The coalition Government employs more special advisers than Gordon Brown did, new figures show.
A list of 81 ministerial "Spads" released by 10 Downing Street, one more than at the end of the last Labour administration, includes 19 working for David Cameron and 14 for Nick Clegg.
In its first year the Conservative/Liberal Democrat Government employed 69 special advisers - effectively civil servants with licence to act politically on behalf of ministers.
The pay bill hit £6.2 million last year, £600,000 less than under Gordon Brown but up almost 30% on the £4.8 million paid in 2010/11.
A spokesman said the rise was mainly due to many of the new team only being recruited part way through the previous financial period - pointing out that Spads' pay was frozen last year.
Top earners remain the Prime Minister's strategy and communications chiefs Andrew Cooper and Craig Oliver, who both earn £140,000 a year.
Mr Cameron's chief of staff Ed Llewellyn and "gatekeeper" Kate Fall also have six-figure salaries.
The role of special advisers came under scrutiny this year when Adam Smith quit as an aide to Culture Secretary Jeremy Hunt because of relations with a News International lobbyist.
A Cabinet Office spokesman said: "There has been an increase in the number of special advisers ... which reflects the unusual circumstances of a coalition.

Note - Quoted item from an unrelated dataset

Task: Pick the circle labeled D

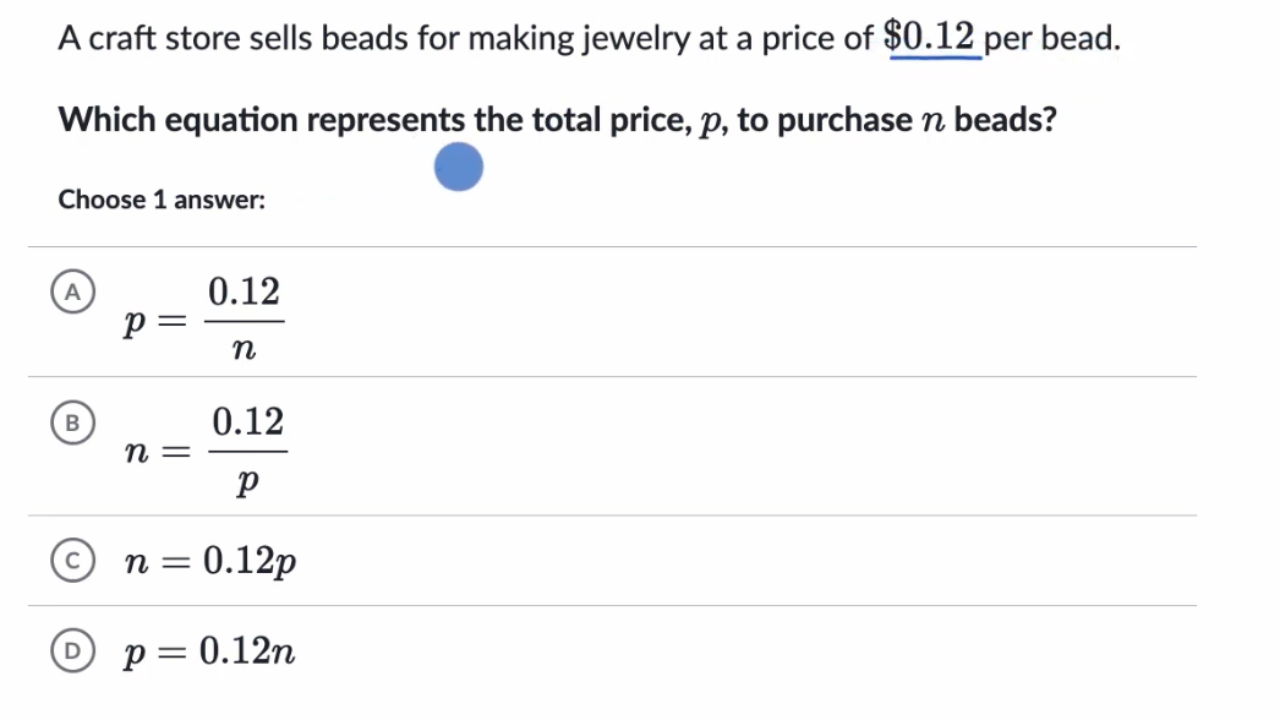Action: pos(72,652)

"The overall numbers as a proportion of the senior civil service are, and will continue to be, very low."
The total had in fact been trimmed in recent months from 84, he said.
A Downing Street spokesman said: "If you look at the numbers the overall cost is still lower than it was in 2009/10.
"Clearly we have a coalition Government and that means we have Spads for two political parties."